TFRT: A New TensorFlow Runtime

TFRT is a new TensorFlow runtime. It aims to provide a unified, extensible
infrastructure layer with best-in-class performance across a wide variety of
domain specific hardware. It provides efficient use of multithreaded host CPUs,
supports fully asynchronous programming models, and focuses on low-level
efficiency.

TFRT will benefit a broad range of users, but it will be of particular interest
to you if you are a:

Researcher looking to experiment with complex new models and add custom
operations to TensorFlow
Application developer looking for improved performance when serving models
in production
Hardware maker looking to plug hardware into TensorFlow, including edge and
datacenter devices

...or you are simply curious about cool ML infrastructure and low-level runtime
technology!

To learn more about TFRT’s early progress and wins, check out our
Tensorflow Dev Summit 2020 presentation
where we provided a performance benchmark for small-batch GPU inference on
ResNet 50, and our
MLIR Open Design Deep Dive presentation
where we provided a detailed overview of TFRT’s core components, low-level
abstractions, and general design principles.

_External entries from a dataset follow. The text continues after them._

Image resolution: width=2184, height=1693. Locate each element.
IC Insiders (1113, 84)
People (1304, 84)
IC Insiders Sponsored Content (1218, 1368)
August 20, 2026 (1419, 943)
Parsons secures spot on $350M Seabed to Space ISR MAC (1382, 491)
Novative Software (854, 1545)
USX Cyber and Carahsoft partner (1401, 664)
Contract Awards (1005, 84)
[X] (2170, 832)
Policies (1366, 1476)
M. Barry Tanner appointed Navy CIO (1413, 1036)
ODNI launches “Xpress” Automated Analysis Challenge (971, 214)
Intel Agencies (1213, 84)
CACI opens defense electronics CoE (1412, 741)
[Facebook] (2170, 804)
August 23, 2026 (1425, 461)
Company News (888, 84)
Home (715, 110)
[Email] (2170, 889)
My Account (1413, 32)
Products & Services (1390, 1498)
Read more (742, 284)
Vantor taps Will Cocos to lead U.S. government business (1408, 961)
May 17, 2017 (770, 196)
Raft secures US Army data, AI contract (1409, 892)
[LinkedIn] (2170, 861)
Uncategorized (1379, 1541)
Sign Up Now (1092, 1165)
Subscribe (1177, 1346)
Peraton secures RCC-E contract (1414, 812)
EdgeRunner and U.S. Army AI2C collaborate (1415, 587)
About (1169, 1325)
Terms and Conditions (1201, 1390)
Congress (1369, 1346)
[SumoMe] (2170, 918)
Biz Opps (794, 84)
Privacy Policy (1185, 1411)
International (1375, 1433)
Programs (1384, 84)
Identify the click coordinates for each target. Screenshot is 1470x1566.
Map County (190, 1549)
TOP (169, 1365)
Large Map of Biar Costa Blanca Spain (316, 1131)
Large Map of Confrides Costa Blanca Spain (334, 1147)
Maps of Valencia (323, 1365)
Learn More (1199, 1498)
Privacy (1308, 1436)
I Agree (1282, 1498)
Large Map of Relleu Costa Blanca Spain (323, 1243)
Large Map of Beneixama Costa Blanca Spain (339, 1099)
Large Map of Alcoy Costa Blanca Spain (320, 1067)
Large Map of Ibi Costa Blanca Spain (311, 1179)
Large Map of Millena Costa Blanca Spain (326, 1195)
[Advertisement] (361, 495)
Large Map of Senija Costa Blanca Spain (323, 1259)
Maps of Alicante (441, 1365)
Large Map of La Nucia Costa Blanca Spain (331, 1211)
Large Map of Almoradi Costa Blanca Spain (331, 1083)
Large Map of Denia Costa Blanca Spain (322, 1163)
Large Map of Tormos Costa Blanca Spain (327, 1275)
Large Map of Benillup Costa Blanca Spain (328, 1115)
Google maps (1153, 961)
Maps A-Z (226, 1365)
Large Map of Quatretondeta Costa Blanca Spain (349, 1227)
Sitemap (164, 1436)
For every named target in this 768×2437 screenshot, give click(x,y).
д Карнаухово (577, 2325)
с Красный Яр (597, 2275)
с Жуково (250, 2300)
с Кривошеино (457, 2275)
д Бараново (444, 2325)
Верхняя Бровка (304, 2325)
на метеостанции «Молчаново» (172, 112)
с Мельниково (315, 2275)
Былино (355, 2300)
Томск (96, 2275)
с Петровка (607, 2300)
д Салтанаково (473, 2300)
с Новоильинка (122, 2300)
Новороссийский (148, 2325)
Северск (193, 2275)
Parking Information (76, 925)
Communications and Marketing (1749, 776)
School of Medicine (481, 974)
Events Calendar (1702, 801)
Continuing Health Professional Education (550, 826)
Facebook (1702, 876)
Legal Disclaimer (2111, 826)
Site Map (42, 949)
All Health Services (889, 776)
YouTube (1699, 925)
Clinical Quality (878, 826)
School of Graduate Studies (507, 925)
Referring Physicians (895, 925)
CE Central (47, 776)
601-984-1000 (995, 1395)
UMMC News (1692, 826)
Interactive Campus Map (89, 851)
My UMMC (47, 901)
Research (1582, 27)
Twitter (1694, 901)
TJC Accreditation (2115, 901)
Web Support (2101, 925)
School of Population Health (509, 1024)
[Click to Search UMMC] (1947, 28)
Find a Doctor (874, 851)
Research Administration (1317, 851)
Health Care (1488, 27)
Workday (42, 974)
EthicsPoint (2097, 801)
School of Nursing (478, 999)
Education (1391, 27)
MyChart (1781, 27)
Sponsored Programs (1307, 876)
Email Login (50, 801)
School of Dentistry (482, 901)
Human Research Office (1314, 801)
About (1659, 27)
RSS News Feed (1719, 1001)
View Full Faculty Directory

Note: TFRT is an early stage project and is not yet ready for general use.

Getting started

TLDR: This section describes how to set up a development environment for
TFRT, as well as instructions to build and test TFRT components.

TFRT currently supports Ubuntu-16.04. Future supported platforms include MacOS,
Windows, etc. Bazel and clang are required to build and test TFRT.

To describe the TFRT build and test workflows, we will build and run the
following binaries for graph execution.

Recall from our Dev Summit presentation that for graph execution, a TensorFlow
user passes into TFRT a TensorFlow graph created via high-level TensorFlow APIs,
and TFRT then calls the MLIR-based graph
compiler to optimize and lower the graph into
BEF, a Binary Executable Format for
TFRT graph execution (MLIR is the compiler infrastructure that we use to
represent TFRT host programs). The blue arrows in the simplified TensorFlow
training stack diagram below show this flow.

The two binaries introduced next focus on the backend of the graph execution
workflow. After the graph compiler has optimized the TensorFlow graph and
produced a low-level TFRT Host Program represented in MLIR, tfrt_translate
generates a BEF file from that host program and bef_executor runs the BEF
file. The progression from TFRT Host Program to bef_executor via
tfrt_translate is depicted in the expanded TensorFlow training stack diagram
below. Note that the blue arrow between TFRT Host Program and BEF file
represents tfrt_translate. Both programs are built in the tools directory.

tfrt_translate

The tfrt_translate program does round trip translation between MLIR and BEF,
similar to an assembler and disassembler.

bef_executor

The bef_executor program is the execution driver of BEF files. It reads in a
BEF file, sets up runtime, and asynchronously executes function(s) in that
file.

Prerequisites

Install Bazel

To build TFRT, you need to install Bazel. TFRT is built and verified with Bazel
2.0.0 to 3.1.0. Follow
the Bazel installation instructions
to install Bazel. Verify the installation with

$ bazel --version
bazel 3.1.0

Install clang

Follow the clang installation instructions to install
clang. The automatic installation script that installs clang, lldb, and lld, is
recommended. TFRT is built and verified with 9.0.0 and above.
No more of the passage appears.